> **AIM**
Show each line below that contains the word "previous", copied in full.
═════ DATA FOR PROCESSING
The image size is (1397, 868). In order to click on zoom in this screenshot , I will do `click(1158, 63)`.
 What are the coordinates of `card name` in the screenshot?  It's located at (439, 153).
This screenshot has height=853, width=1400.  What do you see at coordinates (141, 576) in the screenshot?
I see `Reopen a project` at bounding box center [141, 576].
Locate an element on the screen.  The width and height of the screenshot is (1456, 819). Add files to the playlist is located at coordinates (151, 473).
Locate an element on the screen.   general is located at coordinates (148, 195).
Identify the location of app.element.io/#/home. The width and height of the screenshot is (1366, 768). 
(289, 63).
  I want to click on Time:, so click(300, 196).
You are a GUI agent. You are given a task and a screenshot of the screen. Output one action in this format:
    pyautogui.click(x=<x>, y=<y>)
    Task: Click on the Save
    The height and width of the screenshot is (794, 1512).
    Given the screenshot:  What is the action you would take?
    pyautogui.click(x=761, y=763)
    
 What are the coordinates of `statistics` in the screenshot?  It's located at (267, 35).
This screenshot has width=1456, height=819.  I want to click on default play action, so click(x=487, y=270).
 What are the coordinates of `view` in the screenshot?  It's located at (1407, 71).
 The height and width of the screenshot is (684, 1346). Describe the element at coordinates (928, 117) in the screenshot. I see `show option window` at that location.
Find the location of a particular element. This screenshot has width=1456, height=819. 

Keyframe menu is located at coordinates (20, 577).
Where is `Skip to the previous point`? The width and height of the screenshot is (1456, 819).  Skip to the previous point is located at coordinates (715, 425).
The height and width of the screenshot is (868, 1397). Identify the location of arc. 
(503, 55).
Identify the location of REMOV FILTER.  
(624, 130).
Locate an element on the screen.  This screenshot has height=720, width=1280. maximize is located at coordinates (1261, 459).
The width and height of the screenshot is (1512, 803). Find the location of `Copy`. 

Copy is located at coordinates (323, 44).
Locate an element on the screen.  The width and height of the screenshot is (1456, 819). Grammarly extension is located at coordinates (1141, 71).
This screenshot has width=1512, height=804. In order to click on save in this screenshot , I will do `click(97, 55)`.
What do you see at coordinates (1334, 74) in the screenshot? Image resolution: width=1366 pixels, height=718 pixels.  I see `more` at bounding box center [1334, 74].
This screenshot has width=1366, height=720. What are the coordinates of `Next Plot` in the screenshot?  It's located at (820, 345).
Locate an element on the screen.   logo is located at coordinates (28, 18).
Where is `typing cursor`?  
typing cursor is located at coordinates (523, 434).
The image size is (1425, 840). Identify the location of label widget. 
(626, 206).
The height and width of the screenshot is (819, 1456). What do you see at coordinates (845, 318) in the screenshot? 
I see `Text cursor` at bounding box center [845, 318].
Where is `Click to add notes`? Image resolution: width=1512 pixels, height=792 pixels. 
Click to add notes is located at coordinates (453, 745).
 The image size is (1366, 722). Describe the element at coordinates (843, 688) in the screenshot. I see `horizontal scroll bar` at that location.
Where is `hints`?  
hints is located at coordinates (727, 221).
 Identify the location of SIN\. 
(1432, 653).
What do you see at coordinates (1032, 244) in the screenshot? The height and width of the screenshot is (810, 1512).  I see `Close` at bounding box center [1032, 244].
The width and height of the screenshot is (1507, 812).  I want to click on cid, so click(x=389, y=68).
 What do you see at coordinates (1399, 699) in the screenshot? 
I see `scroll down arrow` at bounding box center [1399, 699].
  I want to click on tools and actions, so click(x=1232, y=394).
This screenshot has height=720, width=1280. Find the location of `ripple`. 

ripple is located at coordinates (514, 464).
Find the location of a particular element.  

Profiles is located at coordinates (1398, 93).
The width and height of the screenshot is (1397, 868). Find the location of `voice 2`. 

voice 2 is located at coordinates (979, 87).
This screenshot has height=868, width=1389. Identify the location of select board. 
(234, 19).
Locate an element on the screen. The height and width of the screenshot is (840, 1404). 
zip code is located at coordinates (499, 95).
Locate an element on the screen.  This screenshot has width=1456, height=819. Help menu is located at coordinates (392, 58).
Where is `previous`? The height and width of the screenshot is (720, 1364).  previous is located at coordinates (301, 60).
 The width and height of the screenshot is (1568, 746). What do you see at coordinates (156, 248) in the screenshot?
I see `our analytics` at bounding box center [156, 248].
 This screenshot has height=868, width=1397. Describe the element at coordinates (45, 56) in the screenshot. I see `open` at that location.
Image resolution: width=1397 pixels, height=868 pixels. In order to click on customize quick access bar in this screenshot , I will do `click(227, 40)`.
══════════
> **SOLUTION TO THE EXERCISE**
Where is `Skip to the previous point`? The width and height of the screenshot is (1456, 819).  Skip to the previous point is located at coordinates (715, 425).
Where is `previous`? The height and width of the screenshot is (720, 1364).  previous is located at coordinates (301, 60).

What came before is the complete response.